Mindjack coasters are now available from our Cafe Press store for only $5. These feature another fine illustration by Matt Hinrichs.
:: posted by Donald Melanson, 12:40 AM |

Tuesday, March 05, 2002

Morpheus Didn't Pay Its Bills
According to Kazaa, the reason Morpheus was shut down last week was because the company didn't pay its bills. Morpheus, the file-sharing network owned by MusicCity, also known as StreamCast, had been the largest such network on the net since Napster. Now Kazaa seems ready to pick up that title.
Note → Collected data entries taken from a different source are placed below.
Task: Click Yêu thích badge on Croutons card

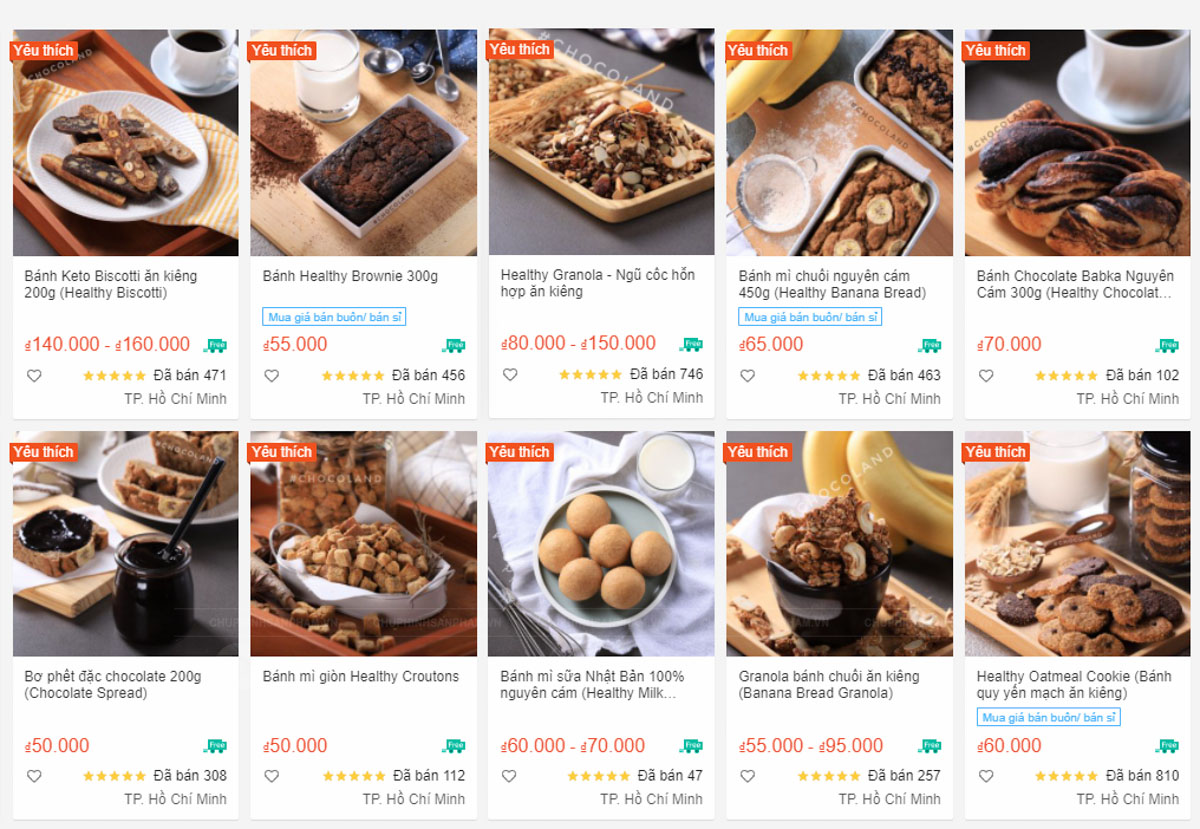Action: [282, 452]
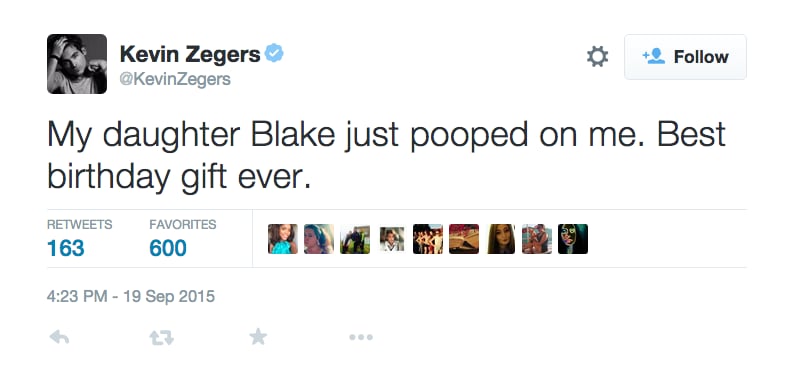Viewport: 793px width, 386px height.
Task: Click the blue verified badge
Action: [274, 53]
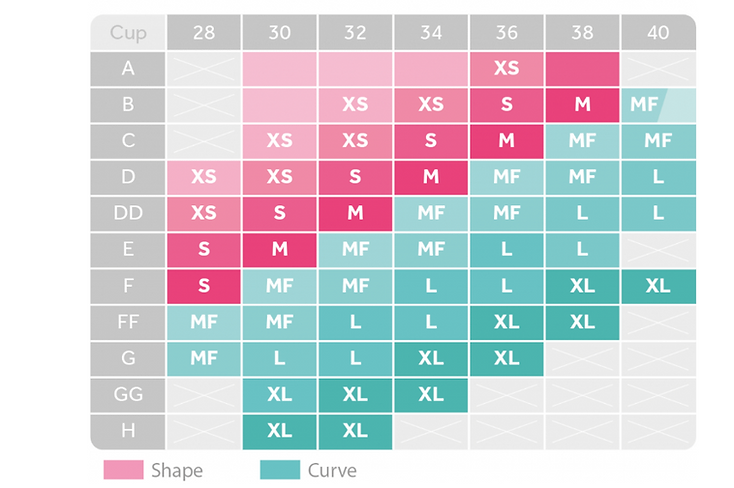Select the XL cell for cup F, band 40
734x488 pixels.
tap(658, 286)
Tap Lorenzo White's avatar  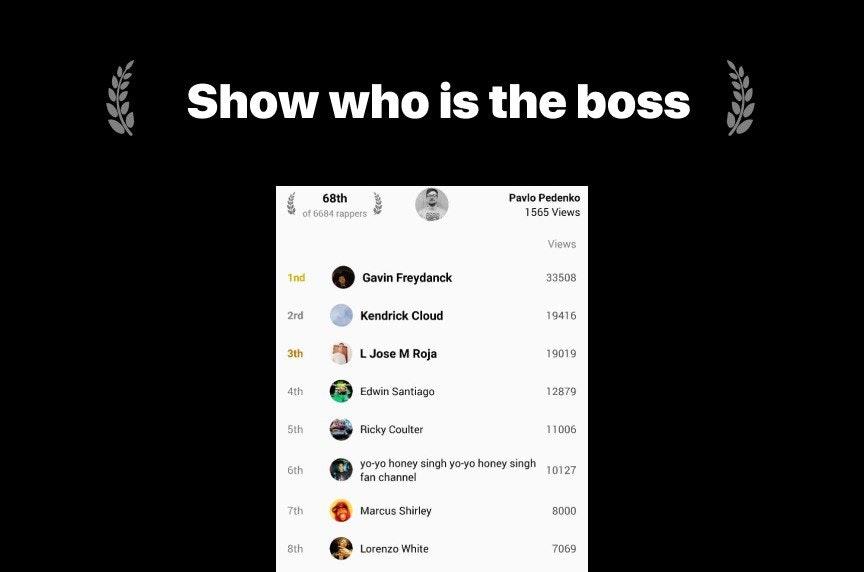(x=341, y=548)
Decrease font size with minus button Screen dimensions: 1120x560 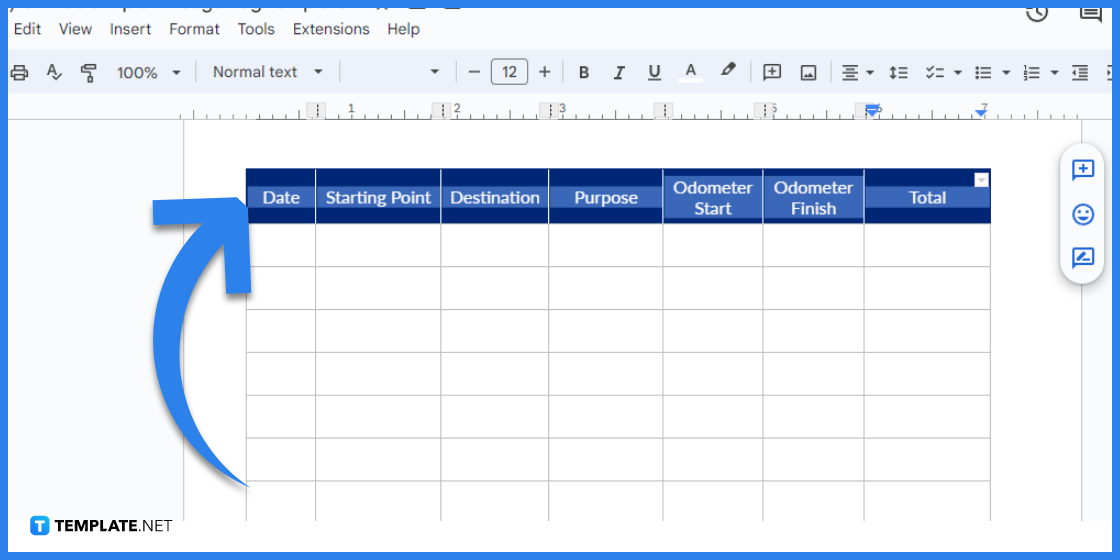pyautogui.click(x=474, y=72)
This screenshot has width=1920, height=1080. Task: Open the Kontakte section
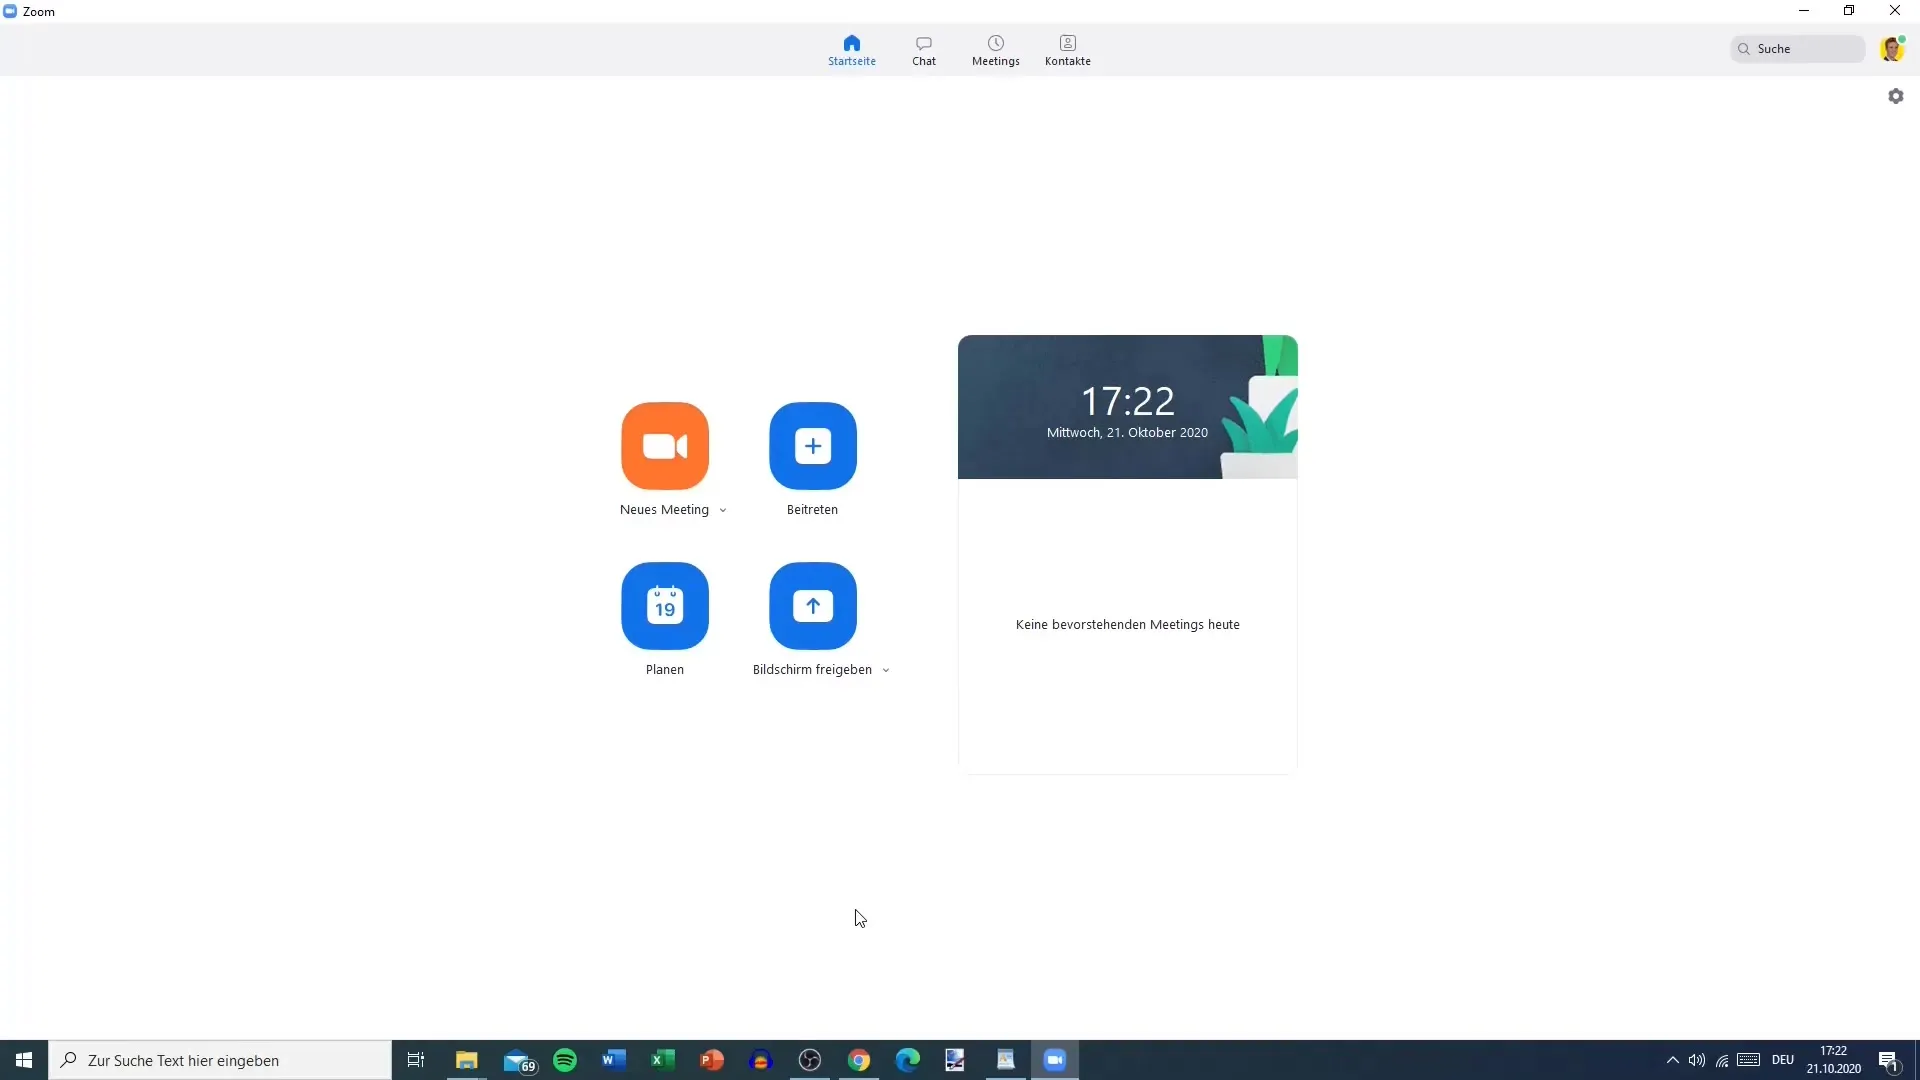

Not left out of this, however, is of course the RIAA, who is suing both companies. Kazaa and StreamCast's have constantly pointed out that their networks are decentralized and they had no control over what was done with them. As the RIAA have now pointed out, this latest development shows that the network can be shut down from a central point.
:: posted by Donald Melanson, 8:48 PM |

Steven Levy posts a good article on copyright protection, arguing two main points. First, IP holders start from the assumption that customers tend to be pirates. Compare this with the Supreme Court's Betamax decision, which held that some folks would pirate, while many others wouldn't, and therefore the tech couldn't be outlawed for the actions of only one audience slice.
Second, protection measures will depress, not safeguard, sales. "Business-school professors could feast for years on the unintended consequences that come from treating Britney Spears tunes like nuclear secrets. Clearly, clamping locks on electronic equipment and intentionally crippling CDs wouldn’t increase sales. Would it depress sales? Almost certainly."
:: posted by Bryan, 10:35 AM |

Monday, March 04, 2002

DivX 5.0 was released today. It comes in three variations, DivX (free), DivX Pro ($30) and an ad-supported version of DivX Pro. DivX is available for Windows, Mac and Linux.
:: posted by Donald Melanson, 5:27 PM |

Pretty good overview of Web-based writing, from blogs to reputation-managed communities.
:: posted by Bryan, 4:07 PM |

Sunday, March 03, 2002

The W3 retreated from an earlier proposal to set up a royalty scheme for Web innovations. The consortium took a lot of heat on this one.
A rare spot of sunshine, this.
:: posted by Bryan, 1:44 PM |

Saturday, March 02, 2002

Copyright wars heat up as Hollings holds hearings on the Hill. The big players are in motion.
Valenti and Eisner lead the IP (intellectual property) charge. For them, it's a question of theft vs a healthy economy - copyright is the health of the state. Intel's VP offers sole dissent, and enters, ah, dialogue. I think this representative hardware resistance will drive the result to something other than the Hollings bill. Kazaa, dissed, fires back - this is a very sustained, rich defense of p2p.
Meanwhile, the Grammys feature a fierce anti-"piracy" snap. Goes well with a series of CNN HN spots.
:: posted by Bryan, 6:51 PM |

Bruce Sterling's written a great article on the importance of South by Southwest Interactive, happening this month. With a little luck we'll have some coverage in Mindjack. via boing boing
:: posted by Donald Melanson, 6:50 PM |

Slashdot switches to subscriptions. The new format will cost readers $5 to view 1000 pages without ads.
:: posted by Donald Melanson, 5:27 PM |

Ok folks, Daily Relay is back. We've temporarily switched from Moveable Type to Blogger, but you shouldn't see any difference except for the lack of comments. Again, apologies for the interruption. Now, on with the blogging.